This abuse of language applies throughout the ESG campaign as well. Each year the As You Sow organization publishes a compendium of the ESG proposals submitted to U.S. corporations by it and members of its broad, left-wing activist coalition. A review of those proposals establishes the point: ESG is not about businesses doing good. It is about forcing the Great Awokening even further into American business.

This year’s proposals have adopted the worst excesses of wokeness. The coalition has long pushed to subject the workplace to racist and sexist quotas and to constant outcome-based measurements and metrics that would reverse Dr. King’s great injunction: they would eliminate both free will and the content of one’s workday character to reduce every decision to a contemplation of the color of one’s skin and the content of one’s undergarments. To these efforts – nearly 100 proposals in 2021, excluding withdrawals – the coalition has this year added demands for active “antiracism,” which we all understand by now to be systemicallygrounded in horrifying racism; and “equity,” which, meaning nothing, can mean everything. These proposals would bring racism and sexism to every facet of our work lives, forever. “Try to be less white” is, for the ESG crowd, not an accident, but a preview.

Another fifty-plus proposals will go to corporations under the false pretense of saving the earth from climate change. But they will have no effect on the climate. As we have considered before in this space, and I have written about elsewhere, climate science is hard. It has been tainted by political influence and distorted almost beyond salvaging. The doom mongers have been wrong again and again over the last 40 years, and provide no clear reason why they should be considered more reliable this time.

But that’s not (just) why these proposals can have no effect on the climate. They can have no effect on the climate because they have no effect on the big new carbon producers, particularly India and, naturally, China. All they can do is make living in America costlier and less rewarding for normal Americans. Again, this is a goal, not an accident. It must be. China’s and India’s carbon futures (and presents) are not a secret.

More than sixty proposals seek to force corporations to lobby only for hard-left causes, even if those causes would undermine the long-term profitability of the companies themselves, while barring them from supporting proposals that would be very much in their best interests. These proposals are couched in deep concern for the excess of money in politics and – of course – in concern that no companies stand in the way of even the most unhinged and graft-driven “green” legislation. But the targets of these proposals are, and for many years have been, only organizations that support center/right causes, such as honest voting, viewpoint-nondiscrimination, business-supporting levels of taxation, and the like.

The law clearly limits CEOs to actions taken for the benefit of the corporations they run on behalf of the owners, the shareholders – regardless of luncheon-club assertions to the contrary. So a fairly new set of proposals asks corporations to change themselves explicitly into public-benefit (charitable) corporations. As I discussed in this space recently, this would be a terrible move for corporations. Shareholders, even the ones who want the long march through the institutions to capture corporate life as well, don’t actually want to give their savings to straight-up charities. And CEOs want to be policy czars without oversight – not managers of real charities. But the logic of stakeholder capitalism demands this shift. Tiny kudos to the coalition for calling them on the fraud at the base of their embrace of “stakeholder capitalism.” Just a shame about the result.

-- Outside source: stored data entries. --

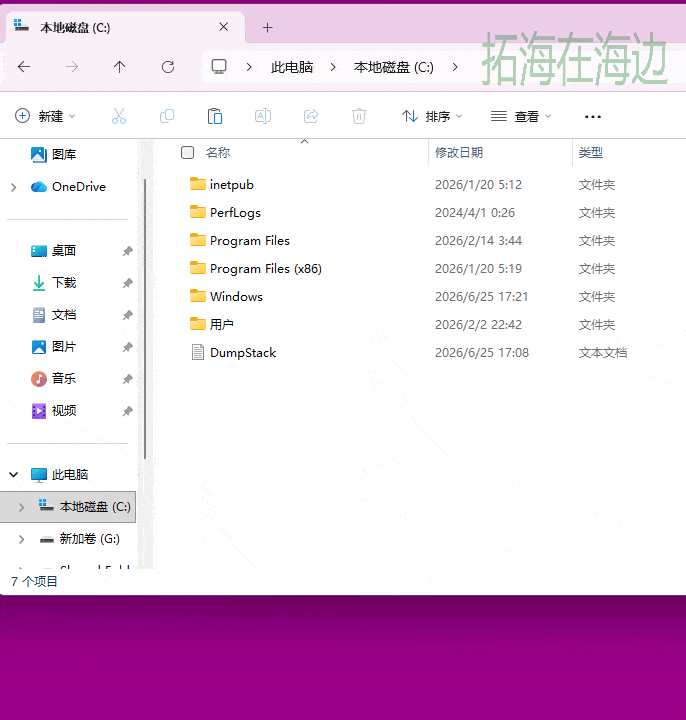Click 此电脑 in the address breadcrumb
The height and width of the screenshot is (720, 686).
coord(292,68)
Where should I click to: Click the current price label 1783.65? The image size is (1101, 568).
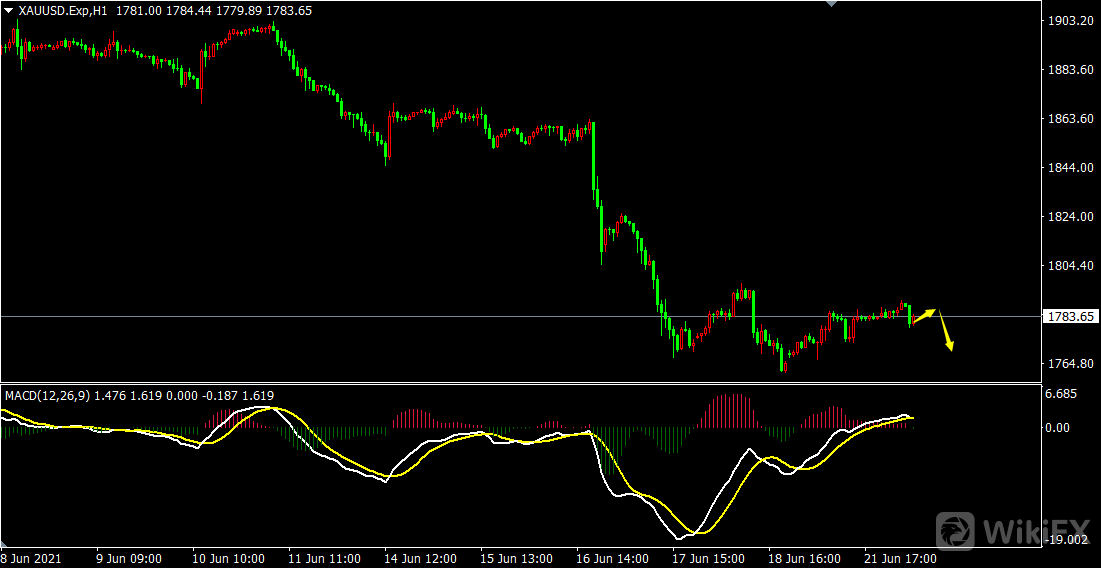pos(1070,317)

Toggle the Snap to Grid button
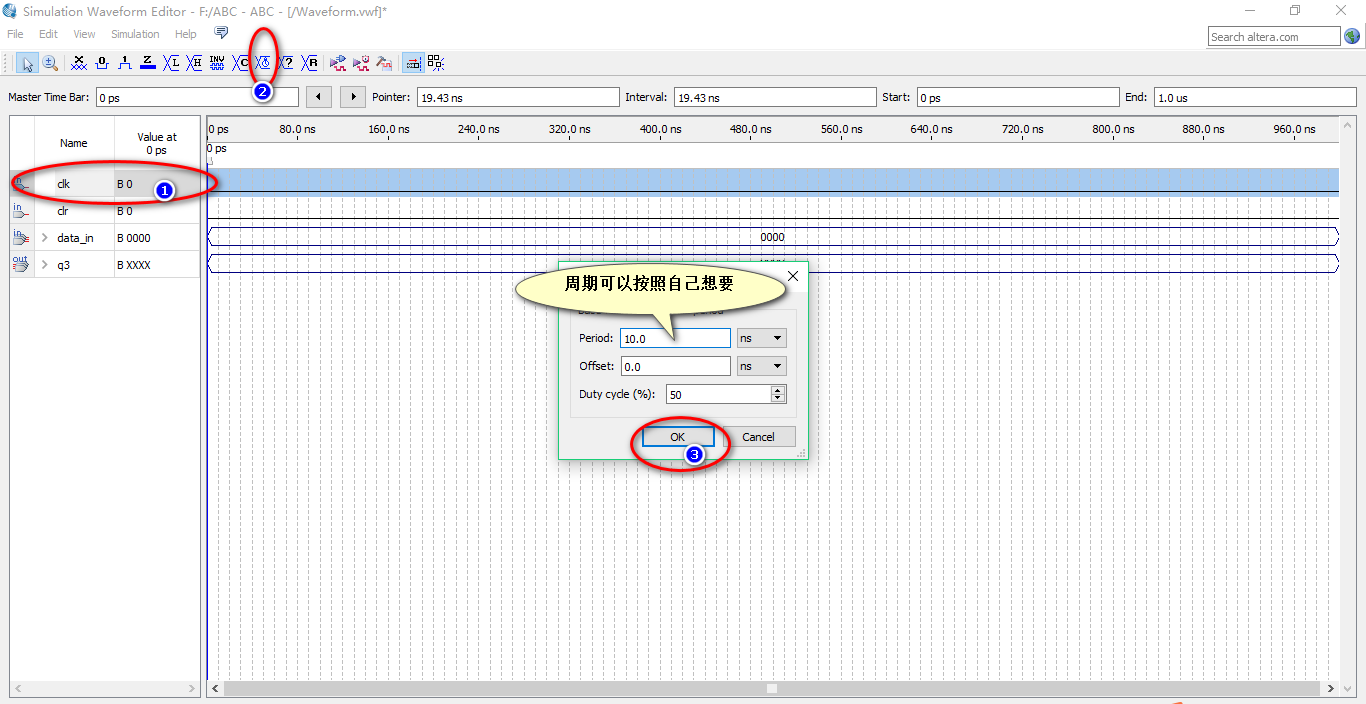(x=412, y=63)
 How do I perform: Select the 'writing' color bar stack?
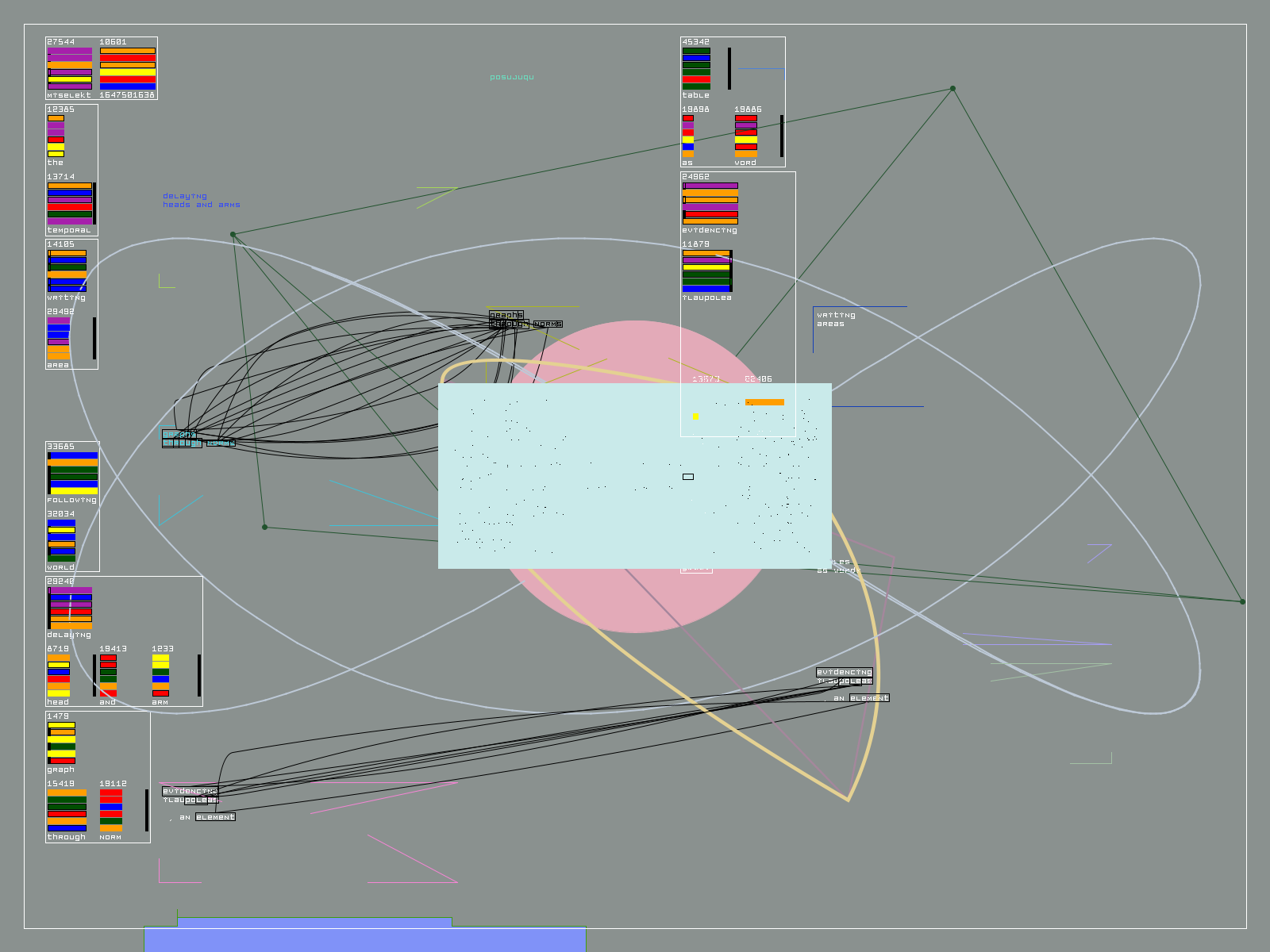[x=67, y=271]
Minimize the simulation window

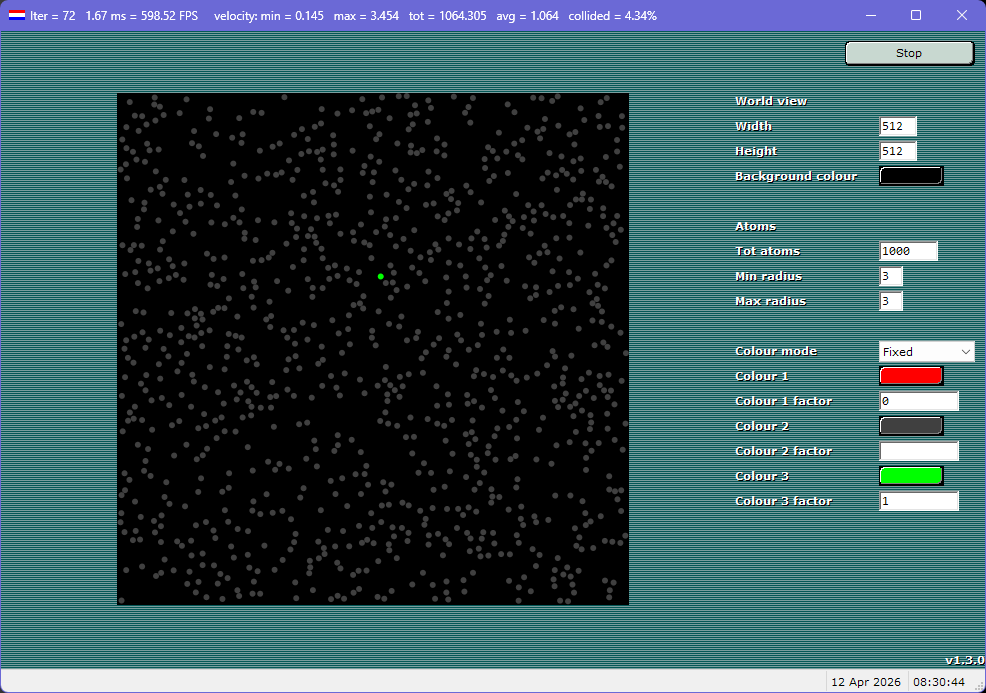tap(870, 16)
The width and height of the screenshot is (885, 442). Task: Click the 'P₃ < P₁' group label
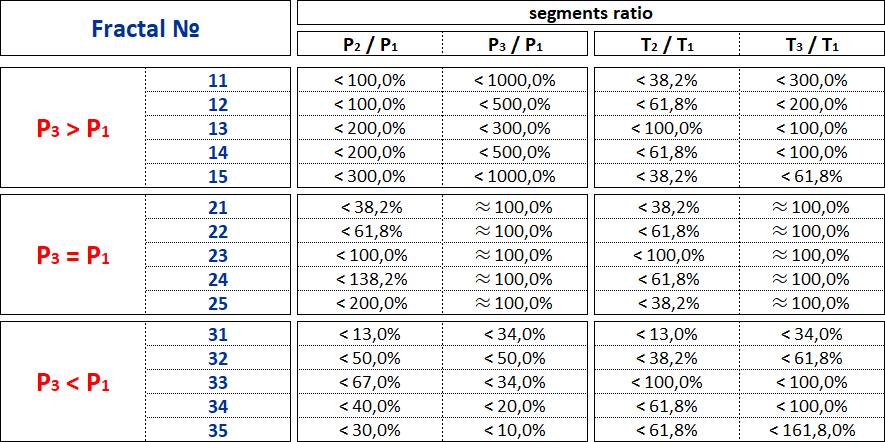point(73,382)
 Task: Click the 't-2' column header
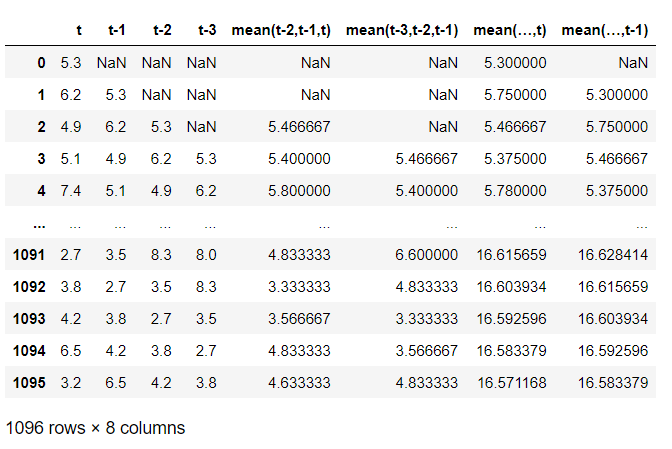pos(161,31)
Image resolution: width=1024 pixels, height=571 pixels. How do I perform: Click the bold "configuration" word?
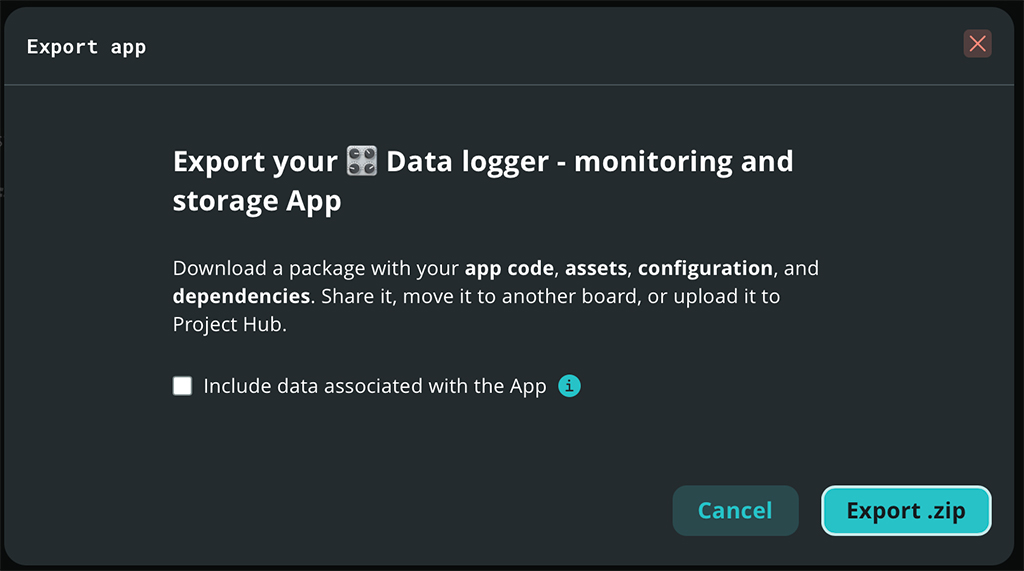705,268
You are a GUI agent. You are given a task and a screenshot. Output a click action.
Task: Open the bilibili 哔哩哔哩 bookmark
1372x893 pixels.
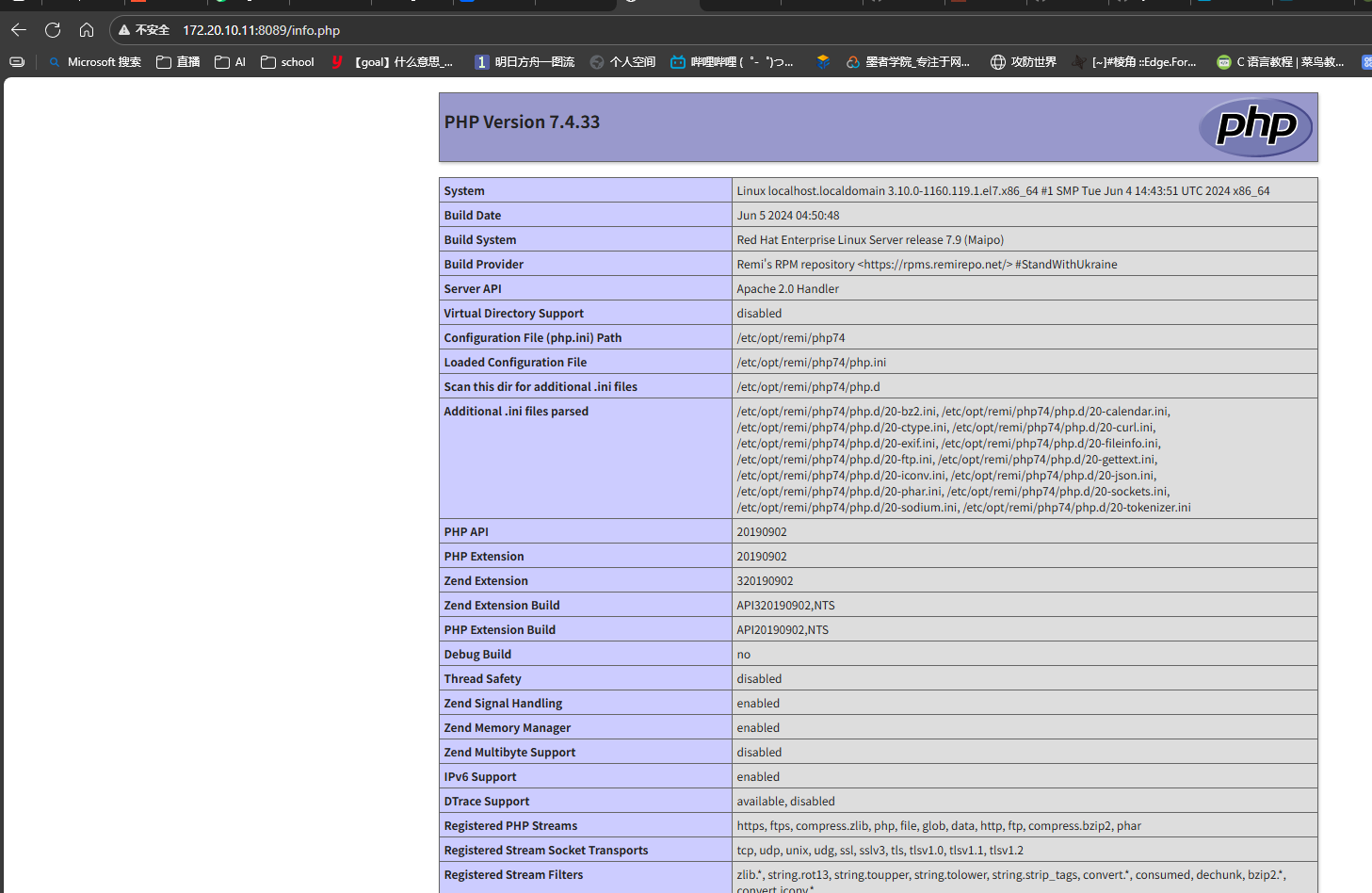[732, 62]
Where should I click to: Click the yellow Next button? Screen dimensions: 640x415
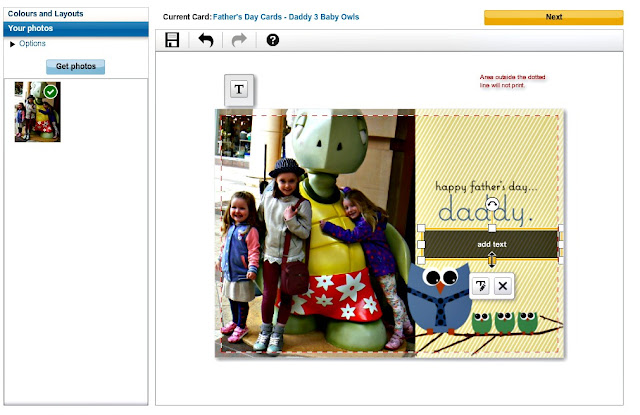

Last, a few proposals illuminate the scene fully. Despite an ever-higher level of censorship against any assertions of common-sense center/right positions, such as Governor DeSantis’ expert roundtable about the really efficacy of statist lockdowns and masks, the As You Sow coalition is not satisfied. More censorship is required to clamp down even further against free society at home. And a few proposals seek the unilateral nuclear disarmament of the United States just as real war-level tensions with China become palpable.

Crushing liberty at home while disarming against a Communist menace. There’s your ESG, right there.

ESG is just – not more or less – a hard-left attempt to take over American corporations, and through them American society generally (the bits the left doesn’t already control). It then fully intends to silence, and to cut off financing for, anyone who dares to challenge them.

We’ve been warned.

 

Scott Shepard is a fellow at the National Center for Public Policy Research and Deputy Director of its Free Enterprise Project. This was first published by Townhall Finance.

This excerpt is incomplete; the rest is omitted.